私が高校生の頃、トレーナーを裏返して着るのが流行った時期があった。
その日は自転車で走っていると向こうから歩いて来たご婦人に呼び止められたのだった。
「ちょっと、あなた・・・」
「はい?」
「裏返しになっていますよ」
親切にそう言ってもらったのだとわかった。だが、一方で<あ、おばさんには私達の流行がわからないんだわ>というジェネレーションギャップを感じたのであった。
あれから時は流れ・・・・、
今では<私達の流行がわからないんだわ>と、心の中で思われる側に立ったのだなとしみじみ思うようになった。

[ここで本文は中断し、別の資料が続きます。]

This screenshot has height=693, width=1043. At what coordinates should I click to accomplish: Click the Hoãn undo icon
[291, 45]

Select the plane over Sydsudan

ドクロマークは相変わらず、理解出来ない。ドクロなんて不吉で気味が悪い。自分のドクロだけで十分である。そして、今流行の”ボリュームまつげ”メイクも、これは、やりすぎてムカデの足に似ているという風に捉えている。長い爪にネイルアートを施したものに至っては、指にひっついた飴細工だ。
だがもし今街でズリパン姿の人に「パンツ、見えてますよ」と、声を掛けたなら、声を掛けた方がおかしい感覚になるのだから、妙な話なのだ。
数年前、私はワンピースの後ろのボタンを留め忘れて、腰から下が全部開いた状態でいるのを知らずにパンツ丸見えで井の頭線に乗って渋谷まで行き、道玄坂を上がってライブハウスまで行ったが、気づいた時には最悪な気分になったのだ。「わざとだと思われているから大丈夫だって」と慰めてもらっても、立ち直れなかった。
だが、やっぱりそれが普通の感覚だと思っている。
昔、トレーナーを裏返して着ていたご婦人には奇妙に映った私も、今は奇妙な若者ファッションに目を丸くし・・・。しかし、今ズリパンを履いている若者達も、いずれ私の世代になる・・・。
その頃、ファッションは一体どんな妙ちくりんなものになっているだろう。
最先端のお洒落女子達は唇にナメクジでも這わせているんだろうか、全く想像がつかない私なのである。